Stored data

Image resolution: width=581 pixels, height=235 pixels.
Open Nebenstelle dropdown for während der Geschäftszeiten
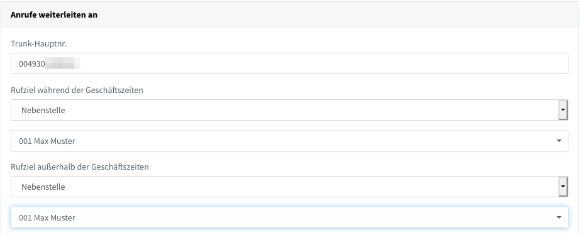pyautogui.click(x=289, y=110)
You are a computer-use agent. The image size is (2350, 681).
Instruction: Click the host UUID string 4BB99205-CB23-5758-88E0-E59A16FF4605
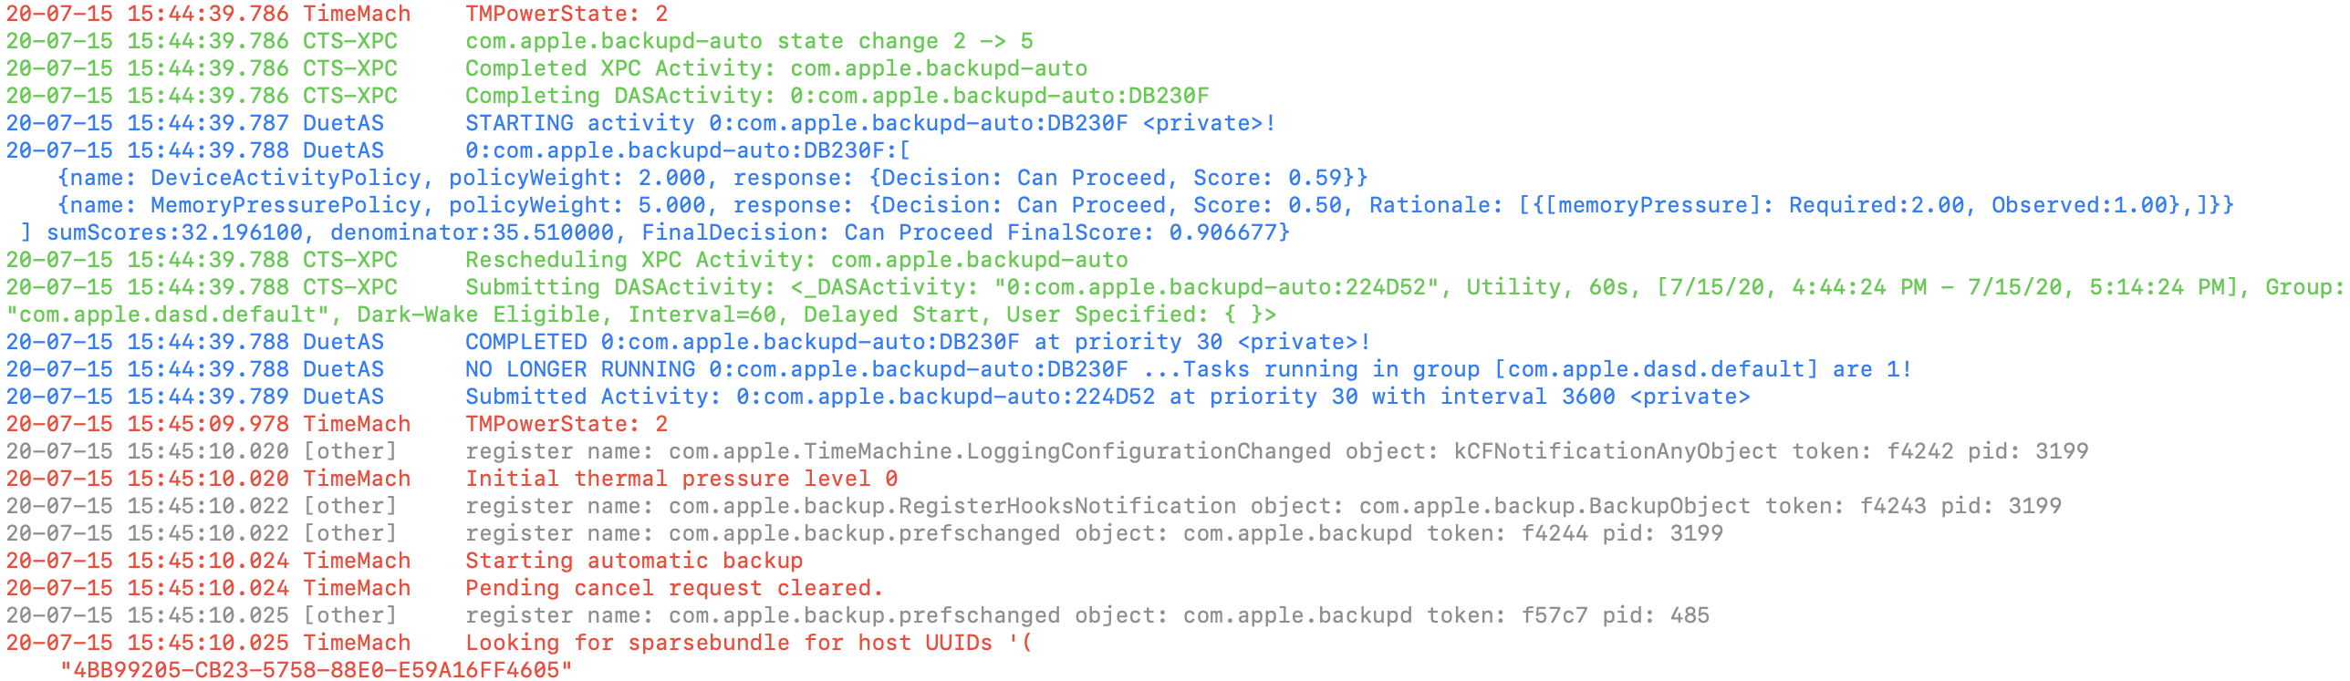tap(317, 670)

---

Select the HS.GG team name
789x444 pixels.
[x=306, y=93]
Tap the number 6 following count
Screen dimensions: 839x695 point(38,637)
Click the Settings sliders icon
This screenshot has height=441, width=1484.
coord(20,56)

» **Problem description**
Take only the lines above from the one that has "Image resolution: width=581" through the one that has "You are a computer-use" and reproduce them exactly, omitting any pictures.

» **The completed task**
Image resolution: width=581 pixels, height=235 pixels.
Open Nebenstelle dropdown for während der Geschäftszeiten
pyautogui.click(x=289, y=110)
You are a computer-use agent. The image size is (2350, 681).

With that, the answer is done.